◆ **Work instruction**
Restate word for word the entries below, starting with the line with "Интернет магазин homtex.com.ua (141, 2509)" and continuing through the line with "Акции (206, 22)". Include both of those lines and no others.

◆ **Listed entries**
──────────────────────────────

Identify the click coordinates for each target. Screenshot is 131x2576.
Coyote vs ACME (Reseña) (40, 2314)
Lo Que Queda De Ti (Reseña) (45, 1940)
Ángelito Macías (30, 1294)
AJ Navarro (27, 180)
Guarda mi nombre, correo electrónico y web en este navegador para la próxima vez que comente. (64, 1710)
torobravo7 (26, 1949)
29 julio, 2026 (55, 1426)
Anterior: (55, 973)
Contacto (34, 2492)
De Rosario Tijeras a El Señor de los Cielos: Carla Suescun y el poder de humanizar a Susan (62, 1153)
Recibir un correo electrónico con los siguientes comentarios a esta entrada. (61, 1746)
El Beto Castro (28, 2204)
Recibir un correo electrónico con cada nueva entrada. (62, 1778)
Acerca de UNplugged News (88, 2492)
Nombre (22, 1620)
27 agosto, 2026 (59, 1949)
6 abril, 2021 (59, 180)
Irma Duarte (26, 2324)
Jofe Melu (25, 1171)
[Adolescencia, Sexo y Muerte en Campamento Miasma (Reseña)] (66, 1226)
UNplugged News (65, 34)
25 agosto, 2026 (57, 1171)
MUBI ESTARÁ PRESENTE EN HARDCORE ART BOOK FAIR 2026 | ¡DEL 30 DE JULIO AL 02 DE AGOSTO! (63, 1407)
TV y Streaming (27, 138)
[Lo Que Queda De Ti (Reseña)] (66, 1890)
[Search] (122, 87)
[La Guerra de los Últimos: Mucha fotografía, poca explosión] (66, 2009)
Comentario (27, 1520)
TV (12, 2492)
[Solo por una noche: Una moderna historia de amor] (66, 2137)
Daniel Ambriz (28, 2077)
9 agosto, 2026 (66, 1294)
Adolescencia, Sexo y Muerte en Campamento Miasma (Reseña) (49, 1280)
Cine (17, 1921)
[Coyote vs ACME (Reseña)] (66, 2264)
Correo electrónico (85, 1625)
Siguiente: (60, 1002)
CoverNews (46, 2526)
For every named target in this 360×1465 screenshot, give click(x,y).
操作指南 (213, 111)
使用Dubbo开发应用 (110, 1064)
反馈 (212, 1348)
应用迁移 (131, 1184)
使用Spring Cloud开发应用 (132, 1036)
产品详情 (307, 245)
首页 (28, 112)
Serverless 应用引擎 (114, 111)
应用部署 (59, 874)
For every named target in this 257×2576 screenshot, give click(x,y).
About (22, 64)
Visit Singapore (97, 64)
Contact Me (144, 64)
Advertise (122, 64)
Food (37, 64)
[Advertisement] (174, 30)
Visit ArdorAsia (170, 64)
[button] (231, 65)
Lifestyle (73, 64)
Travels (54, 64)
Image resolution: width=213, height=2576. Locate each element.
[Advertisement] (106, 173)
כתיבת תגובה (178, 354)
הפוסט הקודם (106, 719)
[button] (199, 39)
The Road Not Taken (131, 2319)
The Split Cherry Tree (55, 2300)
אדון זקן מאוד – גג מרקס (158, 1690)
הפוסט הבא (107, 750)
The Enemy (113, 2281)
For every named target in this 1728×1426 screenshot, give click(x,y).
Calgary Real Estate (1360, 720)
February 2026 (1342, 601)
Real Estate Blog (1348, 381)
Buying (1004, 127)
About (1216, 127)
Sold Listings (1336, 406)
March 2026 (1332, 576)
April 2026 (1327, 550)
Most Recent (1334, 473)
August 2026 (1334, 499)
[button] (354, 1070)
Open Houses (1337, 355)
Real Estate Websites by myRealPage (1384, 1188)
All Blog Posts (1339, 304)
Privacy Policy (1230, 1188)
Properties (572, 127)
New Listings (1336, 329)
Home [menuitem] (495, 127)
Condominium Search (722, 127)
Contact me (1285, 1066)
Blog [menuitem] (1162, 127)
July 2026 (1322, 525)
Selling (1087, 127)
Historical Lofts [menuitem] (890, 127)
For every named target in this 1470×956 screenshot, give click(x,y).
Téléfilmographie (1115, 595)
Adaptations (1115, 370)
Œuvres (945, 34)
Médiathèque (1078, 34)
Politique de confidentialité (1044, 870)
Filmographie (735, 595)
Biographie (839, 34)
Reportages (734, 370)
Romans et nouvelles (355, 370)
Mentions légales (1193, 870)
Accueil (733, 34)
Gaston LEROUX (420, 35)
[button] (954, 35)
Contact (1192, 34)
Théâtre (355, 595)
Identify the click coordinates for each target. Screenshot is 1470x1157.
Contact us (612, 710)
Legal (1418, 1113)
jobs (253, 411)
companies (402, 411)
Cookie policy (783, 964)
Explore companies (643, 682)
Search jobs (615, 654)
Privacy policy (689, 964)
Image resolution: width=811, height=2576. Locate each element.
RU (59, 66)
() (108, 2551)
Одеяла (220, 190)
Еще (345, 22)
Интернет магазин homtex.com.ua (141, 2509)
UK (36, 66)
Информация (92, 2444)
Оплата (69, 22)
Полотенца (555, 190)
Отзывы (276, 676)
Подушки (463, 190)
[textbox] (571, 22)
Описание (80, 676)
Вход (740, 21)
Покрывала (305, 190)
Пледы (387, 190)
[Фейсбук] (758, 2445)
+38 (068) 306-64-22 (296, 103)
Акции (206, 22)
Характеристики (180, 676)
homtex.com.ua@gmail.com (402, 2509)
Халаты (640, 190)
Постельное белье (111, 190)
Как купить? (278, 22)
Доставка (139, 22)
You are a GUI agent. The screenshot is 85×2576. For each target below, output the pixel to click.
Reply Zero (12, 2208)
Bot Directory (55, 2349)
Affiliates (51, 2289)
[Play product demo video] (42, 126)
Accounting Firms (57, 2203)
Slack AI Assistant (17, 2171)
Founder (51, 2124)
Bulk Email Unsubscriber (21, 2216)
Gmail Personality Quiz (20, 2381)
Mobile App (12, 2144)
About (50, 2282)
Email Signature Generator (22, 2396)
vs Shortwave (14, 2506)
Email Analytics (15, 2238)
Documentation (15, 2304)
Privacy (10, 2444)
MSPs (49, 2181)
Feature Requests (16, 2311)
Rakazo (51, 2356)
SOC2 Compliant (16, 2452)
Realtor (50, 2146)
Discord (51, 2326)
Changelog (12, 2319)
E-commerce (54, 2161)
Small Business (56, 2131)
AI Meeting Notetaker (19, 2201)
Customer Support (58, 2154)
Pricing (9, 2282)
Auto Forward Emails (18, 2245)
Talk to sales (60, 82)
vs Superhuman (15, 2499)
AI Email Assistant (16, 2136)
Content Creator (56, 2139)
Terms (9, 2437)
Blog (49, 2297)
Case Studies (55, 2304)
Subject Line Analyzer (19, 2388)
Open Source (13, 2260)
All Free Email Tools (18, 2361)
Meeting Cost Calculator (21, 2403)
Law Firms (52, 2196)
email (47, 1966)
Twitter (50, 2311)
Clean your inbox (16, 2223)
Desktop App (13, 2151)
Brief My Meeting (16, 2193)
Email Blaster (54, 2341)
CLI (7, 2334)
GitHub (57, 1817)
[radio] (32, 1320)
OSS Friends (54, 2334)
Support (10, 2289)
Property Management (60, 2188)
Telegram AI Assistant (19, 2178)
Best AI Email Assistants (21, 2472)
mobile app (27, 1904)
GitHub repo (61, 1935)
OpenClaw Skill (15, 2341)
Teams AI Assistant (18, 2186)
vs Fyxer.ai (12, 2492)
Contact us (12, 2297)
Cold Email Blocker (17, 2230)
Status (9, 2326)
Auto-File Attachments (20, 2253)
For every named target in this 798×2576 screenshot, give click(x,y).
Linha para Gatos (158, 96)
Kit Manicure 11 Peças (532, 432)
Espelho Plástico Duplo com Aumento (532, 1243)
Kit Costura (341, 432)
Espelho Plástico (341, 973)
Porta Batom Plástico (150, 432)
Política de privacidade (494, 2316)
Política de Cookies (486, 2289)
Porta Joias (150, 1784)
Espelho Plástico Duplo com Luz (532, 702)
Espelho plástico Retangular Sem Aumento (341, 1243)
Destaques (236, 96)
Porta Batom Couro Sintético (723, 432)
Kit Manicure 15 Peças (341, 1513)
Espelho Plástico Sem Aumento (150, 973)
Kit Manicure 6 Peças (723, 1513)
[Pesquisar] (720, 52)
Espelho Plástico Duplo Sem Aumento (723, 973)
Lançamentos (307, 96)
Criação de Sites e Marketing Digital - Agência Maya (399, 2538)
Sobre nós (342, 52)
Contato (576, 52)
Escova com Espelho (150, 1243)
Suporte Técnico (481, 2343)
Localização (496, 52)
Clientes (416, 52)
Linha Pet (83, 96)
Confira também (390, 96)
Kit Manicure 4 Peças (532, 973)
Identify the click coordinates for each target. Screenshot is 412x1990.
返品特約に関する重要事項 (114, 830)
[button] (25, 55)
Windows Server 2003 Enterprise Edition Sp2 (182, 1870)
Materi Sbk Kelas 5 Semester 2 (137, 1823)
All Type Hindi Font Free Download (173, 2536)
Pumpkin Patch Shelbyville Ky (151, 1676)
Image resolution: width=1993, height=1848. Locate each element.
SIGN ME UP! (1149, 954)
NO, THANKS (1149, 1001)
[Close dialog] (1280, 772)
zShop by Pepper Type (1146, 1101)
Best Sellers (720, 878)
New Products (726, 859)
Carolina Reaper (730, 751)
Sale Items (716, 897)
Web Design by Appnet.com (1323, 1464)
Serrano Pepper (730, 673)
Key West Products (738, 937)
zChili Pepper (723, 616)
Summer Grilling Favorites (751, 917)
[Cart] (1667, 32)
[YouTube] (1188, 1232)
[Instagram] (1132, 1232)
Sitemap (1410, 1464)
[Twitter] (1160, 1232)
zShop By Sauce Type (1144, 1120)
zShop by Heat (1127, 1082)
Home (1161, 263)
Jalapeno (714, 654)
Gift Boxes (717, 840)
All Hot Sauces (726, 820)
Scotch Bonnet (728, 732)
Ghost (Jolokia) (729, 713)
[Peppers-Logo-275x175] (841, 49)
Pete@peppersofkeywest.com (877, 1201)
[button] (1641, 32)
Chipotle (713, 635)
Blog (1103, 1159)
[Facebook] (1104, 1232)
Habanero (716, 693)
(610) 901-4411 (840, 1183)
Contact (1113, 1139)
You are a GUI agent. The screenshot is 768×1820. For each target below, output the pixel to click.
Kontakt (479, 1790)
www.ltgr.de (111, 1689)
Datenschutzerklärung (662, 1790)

──────────────────────────────

◆ **Answer**
Интернет магазин homtex.com.ua (141, 2509)
UK (36, 66)
Информация (92, 2444)
Оплата (69, 22)
Полотенца (555, 190)
Отзывы (276, 676)
Подушки (463, 190)
[textbox] (571, 22)
Описание (80, 676)
Вход (740, 21)
Покрывала (305, 190)
Пледы (387, 190)
[Фейсбук] (758, 2445)
+38 (068) 306-64-22 (296, 103)
Акции (206, 22)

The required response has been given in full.